課題一覧 ::
1. 引用文によれば、中国のトンネル崩落事故で9名全員が救出されたのは、事故発生から何時間後か。
2. 引用文の「2017年9月14日午前10」から「絡が取れるようになりました。」までの部分を、そのまま書き写してください。
3. モアイ修復プロジェクトを述べた引用文の続きを、最後の文の後から書き継ぐこと。

ケーシングより被災者救出 状況。中央黄色のヘルメット が被災者

 2017年9月14日午前10時30分ごろに中国トンネル工事現場で崩落事故が発生し、坑内に作業員9名が取り残されました。中国の救援隊から協力要請を受け、当社社員と当社中国代理店の社員が崩落事故現場に急行し、翌15日午前10時30分に、防爆型アロードリルRPD-180CBRで崩落土塊を21m掘削・貫通させ、作業員9名の生存を確認。水・食料を坑内作業員に供給するための救済用ライフライン設置に成功し、水、食料の供給と通信機器による連絡が取れるようになりました。
 さらに、崩落現場までの道路が未舗装で狭隘なため運搬に苦労しましたが、ボーリングマシンFS-120CZ(1号機)が15日夜に崩落事故現場到着、 16日午前1時から掘削を開始し、同日午前10時30分に口径700mmφの救助パイプを貫通させ、事故発生から50時間後の、12時30分に見事9名全員の救出に成功しました。

ライフライン貫通21m、生存確認中
RPD-180CBR(V)
FS-120CZ(中国独自クレーン機械搭載)
FS-120CZ(中国独自クレーン機械搭載)による救出作戦

文化財復興に建機が活躍タダノ

モアイ修復プロジェクト

クレーンによって吊り上げられるモアイ像

 タダノは1988年から1996年にかけて、チリ・イースター島で「モアイ修復プロジェクト」に取り組みました。チリ政府にクレーンを寄贈し、技術者を現地に派遣し、1999年5月に15体のモアイ像がよみがえりました。
 イースター島は太平洋に浮かぶ絶海の孤島で、世界遺産にも指定されています。島全体に渡って残された謎の石像「モアイ」が有名です。モアイは10世紀から17世紀の間に造られ、およそ1000体が存在すると言われていますが、ほとんどが津波や地震、部族間の争いなどによって倒されたままになっていました。
 1988年11月、日本のテレビ番組でイースター島の知事が「クレーンがあれば、倒れたモアイ像を起こせるのに」と呼びかけ、それをたまたま見ていたタダノの社員が「当社のクレーンが修復に役立つかもしれない」と提案したことがプロジェクトの始まりです。

タダノのクレーンと15体のモアイ像

 当時、タダノに設置されていた事業開発室がプロジェクトを担うことになりました。代表が駐日チリ大使館を訪問し、協力を申し出るところからはじまり、調査団を現地へ派遣。4年後には「モアイ修復委員会」が設立され、日本側の考古学者とチリ側の考古学者が協議して修復場所を決定し、ついにチリの国立遺跡審議会が修復・再建を正式に許可しました。

データ一覧 ::
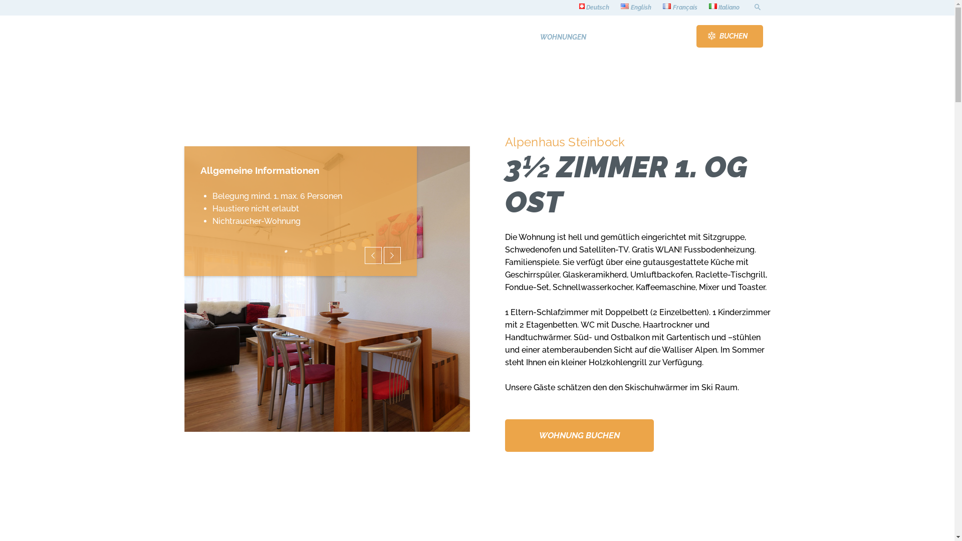 This screenshot has width=962, height=541. Describe the element at coordinates (493, 36) in the screenshot. I see `'HOME'` at that location.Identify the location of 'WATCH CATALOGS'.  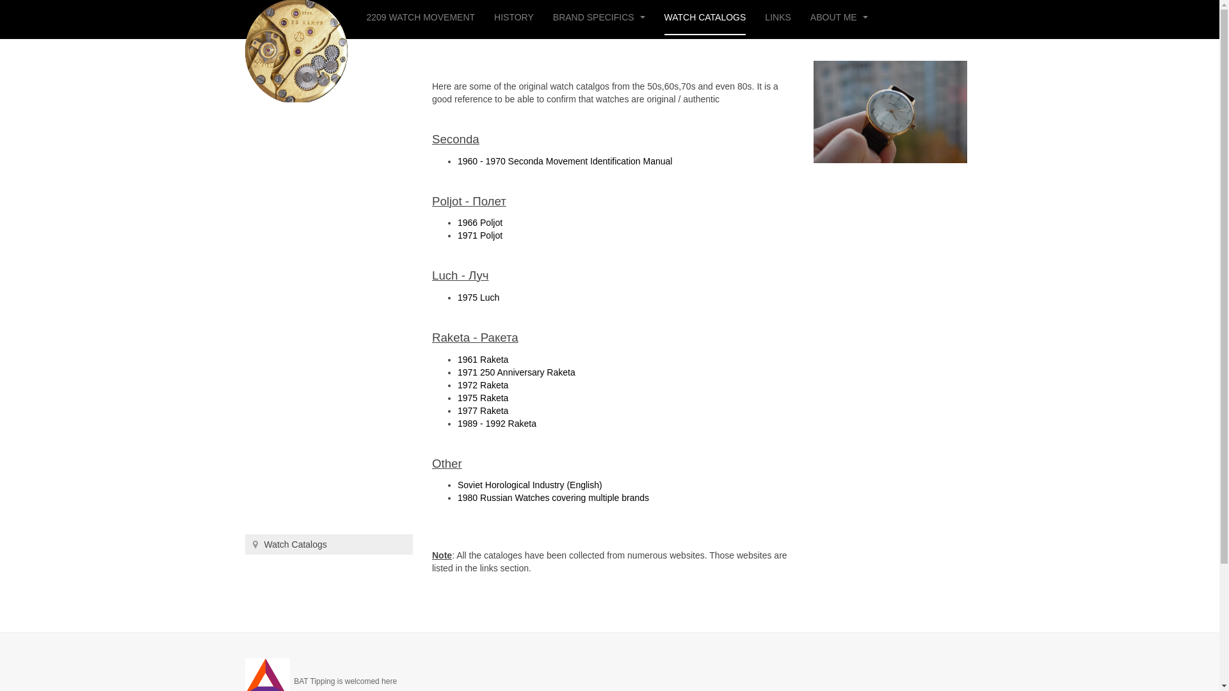
(705, 17). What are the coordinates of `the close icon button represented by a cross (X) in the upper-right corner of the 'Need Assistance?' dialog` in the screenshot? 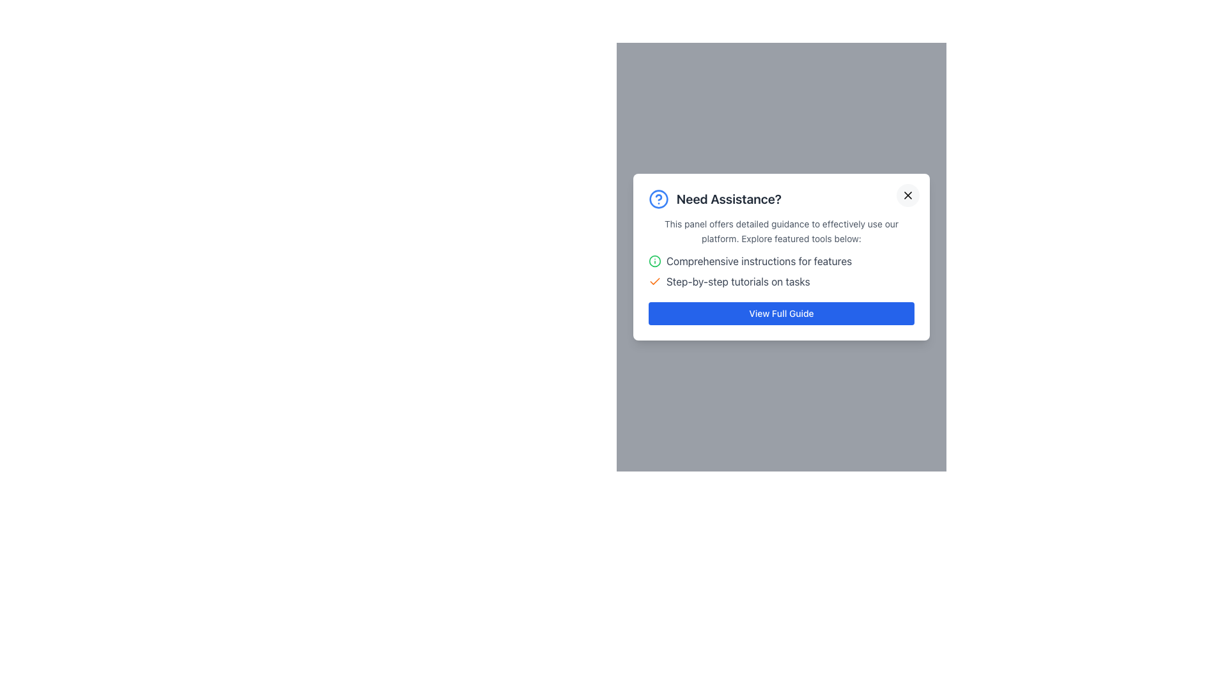 It's located at (908, 195).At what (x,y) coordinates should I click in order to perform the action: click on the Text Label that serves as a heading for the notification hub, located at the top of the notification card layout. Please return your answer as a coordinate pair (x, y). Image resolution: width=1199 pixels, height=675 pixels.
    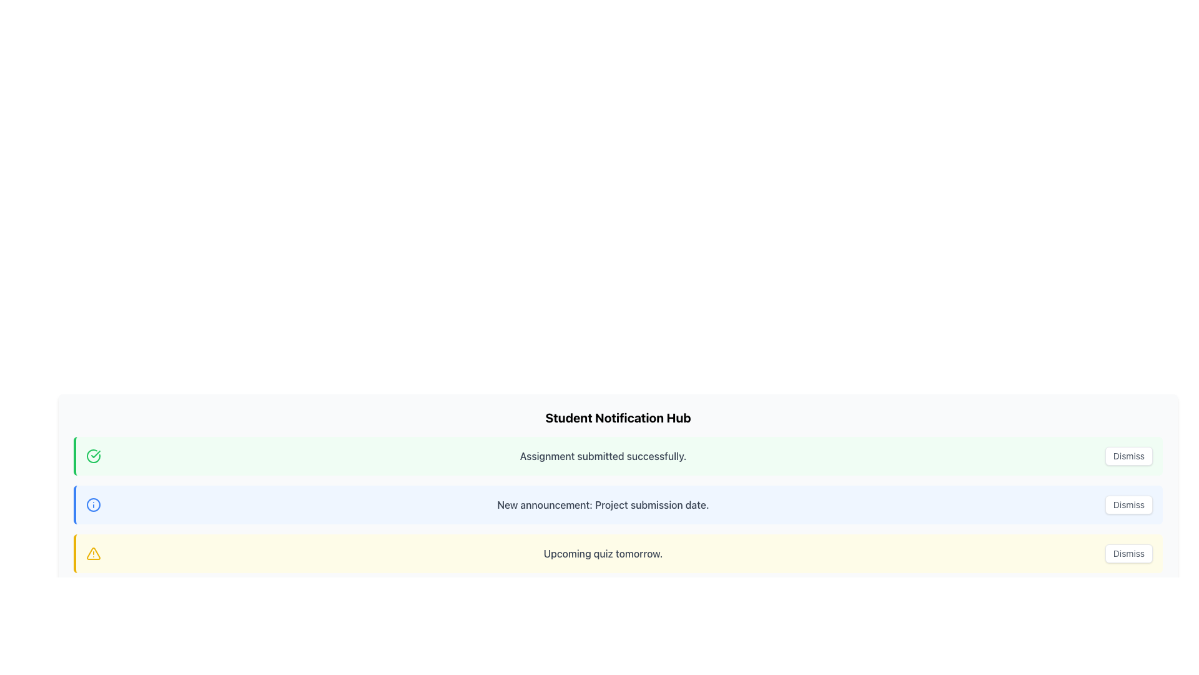
    Looking at the image, I should click on (618, 417). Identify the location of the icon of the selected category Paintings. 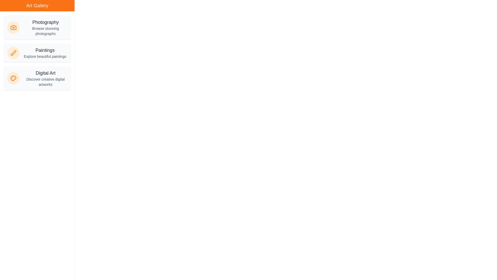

課題別の解答 ::
1. 事故発生から50時間後。

2.
2017年9月14日午前10時30分ごろに中国トンネル工事現場で崩落事故が発生し、坑内に作業員9名が取り残されました。中国の救援隊から協力要請を受け、当社社員と当社中国代理店の社員が崩落事故現場に急行し、翌15日午前10時30分に、防爆型アロードリルRPD-180CBRで崩落土塊を21m掘削・貫通させ、作業員9名の生存を確認。水・食料を坑内作業員に供給するための救済用ライフライン設置に成功し、水、食料の供給と通信機器による連絡が取れるようになりました。

3.
 モアイ像を起こすには、いくつか課題がありました。モアイを起こすクレーンを運ぶ際の、モアイ像を傷つけないための専用治具を開発しなければいけません。それだけではなく、完成した治具を使用してモアイと同質の石で、かつ形状も寸法も同じ模造を作らなければいけませんでした。そのため、香川県庵治町の「庵治石」を使ってモアイ像の模刻を作成し、タダノの工場でテストを実施・検証しました。
 1992年9月、クレーン、修復資材、発掘機材などをイースター島に搬入し、技術者を派遣して工事・クレーン操作にあたりました。修復に使用した50t吊りクレーン1台はチリ政府に寄贈されました。また、修復作業を通じて現地の人たちへクレーン操作、メンテナンス方法、玉掛け方法などの技術を4ヶ月間にわたり指導しました。
 その後、2006年に2台目となる60tクレーンを、また当社の創業100 周年にあたる2019年には、3台目となる100tクレーンをチリ政府へ寄贈しました。

現地による悪路の改善を後押し酒井重工業

スタビライザー工法の技術移転

 経済発展の目覚ましい新興国において「就労」「教育」「医療」等の社会サービス体制の偏りにより地域格差が生じています。その要因の一つである「悪路=救急車での急病人の搬送遅れ等」を改善すべく、酒井重工業は、現地の人が自分達で悪路を改善できるようにスタビライザー(PM550)工法の技術移転を目指しています。
 次の写真は、その一例としてミャンマー、ケニア、ニカラグア等で行ったPM550を使用したスタビライザー工法の技術移転の様子です。ニカラグアではスタビライザーを3台使用し、技術移転後は自分たちで2,000kmの道路を5年間で改善しました。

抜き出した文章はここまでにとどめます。